O quadro clínico de atraso menstrual, dor pélvica, sangramento vaginal com material purulento, hipertermia e útero doloroso com colo pérvio é clássico de aborto infectado (ou séptico). A conduta primordial é a antibioticoterapia de amplo espectro seguida do esvaziamento uterino.

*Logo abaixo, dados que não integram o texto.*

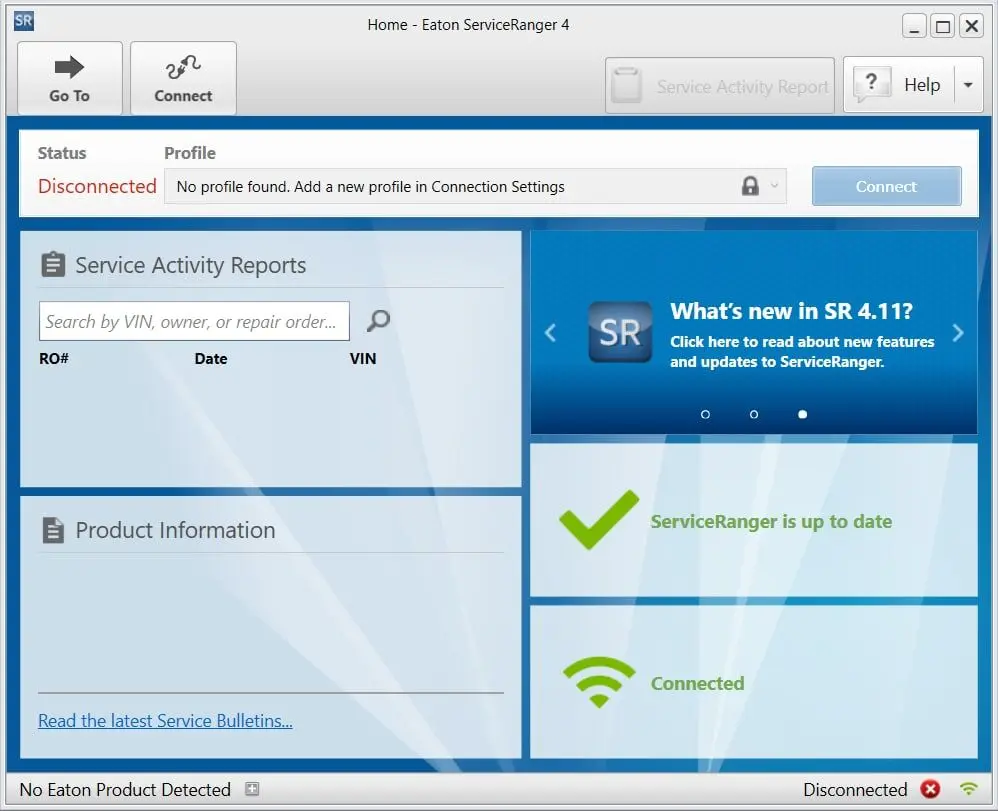
Task: Open Help via the question mark icon
Action: tap(871, 84)
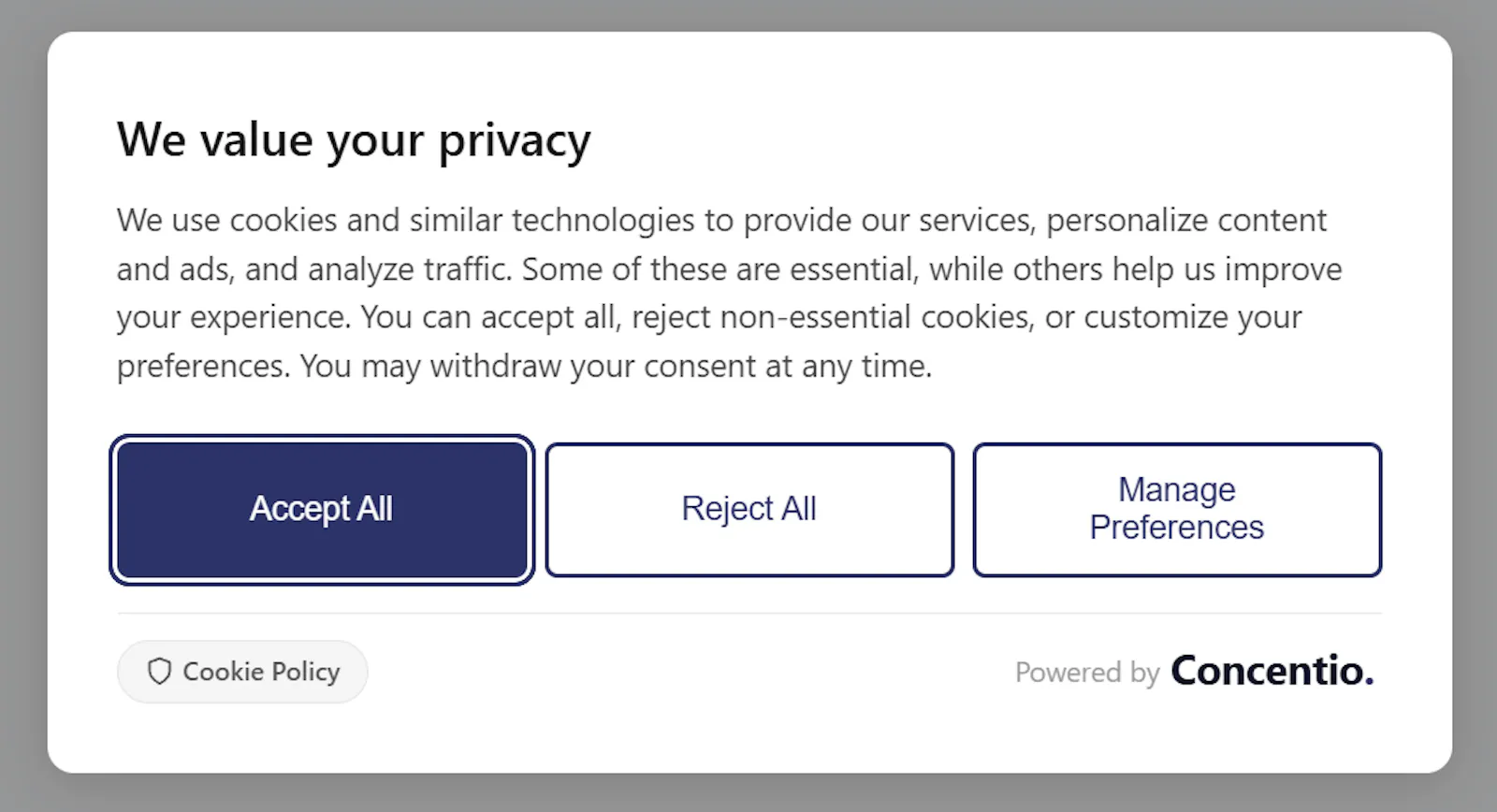Accept all cookies with the filled button
This screenshot has width=1497, height=812.
tap(322, 510)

O aborto infectado, também conhecido como abortamento séptico, é uma complicação grave de abortos espontâneos ou induzidos, caracterizado pela presença de infecção no útero e, potencialmente, disseminação sistêmica. É uma emergência ginecológica que pode levar a sepse, choque séptico, falência de múltiplos órgãos e morte se não for prontamente diagnosticado e tratado. A etiologia geralmente envolve a ascensão de bactérias da flora vaginal para o útero, especialmente na presença de restos ovulares. O diagnóstico é clínico e se baseia em sintomas como febre, dor abdominal e pélvica, sangramento vaginal com odor fétido ou material purulento, e útero doloroso à palpação com colo uterino pérvio. Exames laboratoriais podem mostrar leucocitose e aumento de marcadores inflamatórios. A ultrassonografia transvaginal é fundamental para identificar a presença de restos ovulares no útero. O tratamento é uma combinação de antibioticoterapia de amplo espectro, iniciada imediatamente, e esvaziamento uterino para remover a fonte da infecção. O esvaziamento pode ser realizado por aspiração manual intrauterina (AMIU) ou curetagem uterina, dependendo da disponibilidade e experiência. A histerectomia é reservada para casos de infecção refratária ou necrose uterina. O manejo precoce e agressivo é vital para prevenir complicações graves.
Os principais sinais incluem febre, dor abdominal intensa, sangramento vaginal com odor fétido ou material purulento, taquicardia, e útero doloroso à palpação com colo uterino pérvio.
O esvaziamento uterino é crucial para remover os restos ovulares, que servem como meio de cultura para bactérias, sendo a fonte da infecção. Ele deve ser realizado após o início da antibioticoterapia.
A antibioticoterapia deve ser de amplo espectro, cobrindo bactérias aeróbias e anaeróbias. Esquemas comuns incluem Clindamicina + Gentamicina ou Ampicilina/Sulbactam.